In many organizations, waste management is seen as an unavoidable overhead. It gets buried in the expense report, rarely questioned, and often overlooked for savings potential. But with the right mindset and strategy, this cost center can actually turn into a source of revenue. Companies that reexamine their waste streams are discovering not only financial gains but also stronger sustainability profiles.
Changing the Mindset Regarding Waste Management
Many organizations do not recognize the value of their generated waste. Cardboard, plastics, packaging, organics, and other materials (such as electronic items) can be monetized. In order to determine the value of waste, the organization must understand what type of material is being discarded. An initial step in determining the type of material being discarded is conducting a waste audit. A waste audit will allow the organization to identify the types of materials being discarded, which may have resale or recyclable values.
An example of the potential value of waste is scrap metal. Regardless of whether the organization operates in a manufacturing environment, in the automotive repair industry, or in the construction industry, scrap metal is a valuable commodity that can be sold to a recycling company, providing the organization with a steady stream of income, rather than paying to dispose of it.
Integrating Waste Management into Your Operational Processes
When waste management is treated as an afterthought, the organization misses out on the opportunity to utilize waste management to enhance operational efficiencies. Some progressive organizations treat waste management as a component of their overall operational strategy. These organizations design processes to minimize waste generation and create internal systems for separating and collecting materials. When employees recognize that their waste contributes to the organization’s bottom line, employee participation increases. Low-cost methods for increasing employee participation include educating employees through signage, training, and providing positive performance feedback.

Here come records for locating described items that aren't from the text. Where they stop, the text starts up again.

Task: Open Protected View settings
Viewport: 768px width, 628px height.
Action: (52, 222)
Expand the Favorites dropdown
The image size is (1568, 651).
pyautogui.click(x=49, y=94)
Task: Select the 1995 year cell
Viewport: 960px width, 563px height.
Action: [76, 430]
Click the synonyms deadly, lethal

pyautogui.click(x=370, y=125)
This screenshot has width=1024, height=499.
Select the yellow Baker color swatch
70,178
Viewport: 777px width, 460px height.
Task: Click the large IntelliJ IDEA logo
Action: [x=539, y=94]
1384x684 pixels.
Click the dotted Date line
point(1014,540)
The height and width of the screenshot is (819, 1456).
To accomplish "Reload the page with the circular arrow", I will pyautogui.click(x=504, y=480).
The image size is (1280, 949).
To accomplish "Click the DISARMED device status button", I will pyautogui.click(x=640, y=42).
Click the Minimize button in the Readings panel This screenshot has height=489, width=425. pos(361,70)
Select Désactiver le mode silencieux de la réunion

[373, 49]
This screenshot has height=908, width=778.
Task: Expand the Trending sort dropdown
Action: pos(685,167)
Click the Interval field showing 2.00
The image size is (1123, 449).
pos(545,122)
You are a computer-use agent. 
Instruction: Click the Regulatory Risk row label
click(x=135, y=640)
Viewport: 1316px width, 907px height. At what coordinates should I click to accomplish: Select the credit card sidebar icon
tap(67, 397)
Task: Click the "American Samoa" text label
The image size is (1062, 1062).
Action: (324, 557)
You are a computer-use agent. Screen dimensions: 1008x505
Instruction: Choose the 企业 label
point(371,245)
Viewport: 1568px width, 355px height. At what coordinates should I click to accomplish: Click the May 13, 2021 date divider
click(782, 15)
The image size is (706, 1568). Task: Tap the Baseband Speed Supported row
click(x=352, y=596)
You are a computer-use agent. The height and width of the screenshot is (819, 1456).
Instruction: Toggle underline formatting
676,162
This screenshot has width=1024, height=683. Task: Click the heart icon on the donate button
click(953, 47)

Organizations can use technology to assist them in managing waste. For example, smart bins and tracking platforms now enable organizations to track volume, contamination rates, and pick-up times in real time. Tracking and analyzing this data enables organizations to optimize their waste management practices to be more effective and efficient over time.
Strategic Partnerships
Waste vendors are no longer simply hauling companies. Many vendors are strategically aligned with the organization’s objectives and offer assistance such as advising on market rates, materials trends, regulatory requirements, and compliance. Selecting a vendor that supports your organization’s objectives is critical. Organizations should consider selecting vendors that offer alternative pricing arrangements (e.g., revenue-sharing, rebates), zero-waste-to-landfill services, etc. As well, contracts should be reviewed at a minimum on an annual basis to verify that the organization is receiving maximum returns and that there is transparency regarding the costs associated with the contract.
Positive Financial Impacts
Reevaluating the way an organization views waste is beneficial to both the environment and the organization’s bottom line. When waste is integrated into the value chain, the organization’s budgetary line item related to waste will shift from red to black. Organizations have documented significant reductions in waste-related expenses and have established new revenue streams as a result of the sale of materials that were previously disposed of at a cost.
Ultimately, it is not a matter of minimizing what is thrown away; rather, it is a matter of redefining the value of the materials that the organization already handles. Waste is not merely something that needs to be eliminated; rather, it is a resource that has value and can be monetized.